The shareholders of the Nigerian Exchange Group will be earning N1.5bn dividends.
In a statement on the results signed by the Head of Marketing & Corporate Communications, Clifford Akpolo, on Monday, the group declared N5.2bn as profit after tax.
The group’s full-year audited financial statements revealed a 57.4 per cent rise in gross earnings to N11.8bn from N7.5bn in FY 2022.
This growth was attributed to performances in core revenue and other income segments.
Transaction fees rose by 52.6 per cent, driven by increased trading activities, while listing fees and rental income increased by 42.2 per cent and 41.8 per cent, respectively.
Strategic investments also contributed to a 5.4 per cent boost in treasury investment income.

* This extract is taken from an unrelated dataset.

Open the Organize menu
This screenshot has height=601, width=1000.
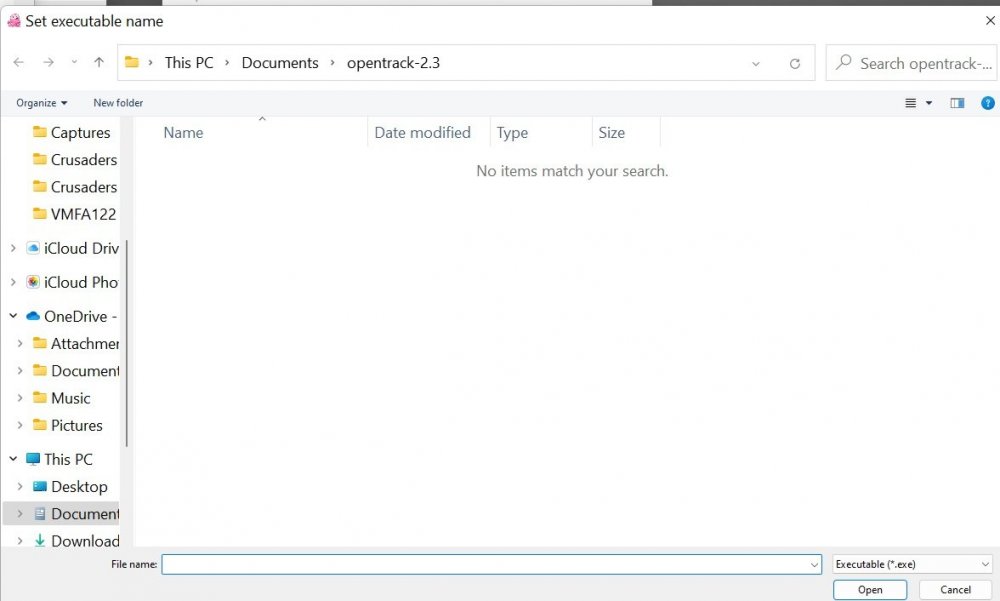tap(41, 103)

Other income, representing 29.7 per cent of gross earnings, went up by 163.6 per cent N3.504bn.
Key contributors to the surge were market data income, which increased by 44.1 per cent, and a 304.8 per cent rise in other operating income.
The board of the NGX Group proposed a final dividend of N1.5bn at 75 Kobo per share for the year ended December 2023.
This was in addition to an interim dividend of N495.53m at 25 Kobo per share paid in August 2023, bringing the total dividend for 2023 to N1 per share.
Commenting on the dividend, the Group Chairman of NGX Group, Dr Umaru Kwairanga, said, “Today’s announcement of both the financial results and dividend pay-out is a testament to NGX Group’s unwavering commitment to maximising shareholder value and the resilience of our financial position.”
We are elated to reward our shareholders, and this underscores our confidence in the sustainable growth of the Company. I would like to reassure all stakeholders that the Board and Management are focused on positioning NGX Group as the premier financial market infrastructure in Africa.”
The Group Chief Executive Officer of NGX Group, Mr Temi Popoola, expressed satisfaction with the company’s operational performance.
“I am pleased with the significant improvement in NGX Group’s operational performance. We have witnessed notable increases in transaction and listing fees, as well as in rental and treasury investment income.
“Our strategic focus on technology income and other streams, along with strong capital allocation, has led to a notable increase in return on equity to 13.8 per cent. NGX Group is poised to continue its trajectory of growth, innovation, and value creation for its stakeholders in the upcoming fiscal year,” he stated.
The NGX has recorded a 68 per cent decline in its 2022 profit after tax.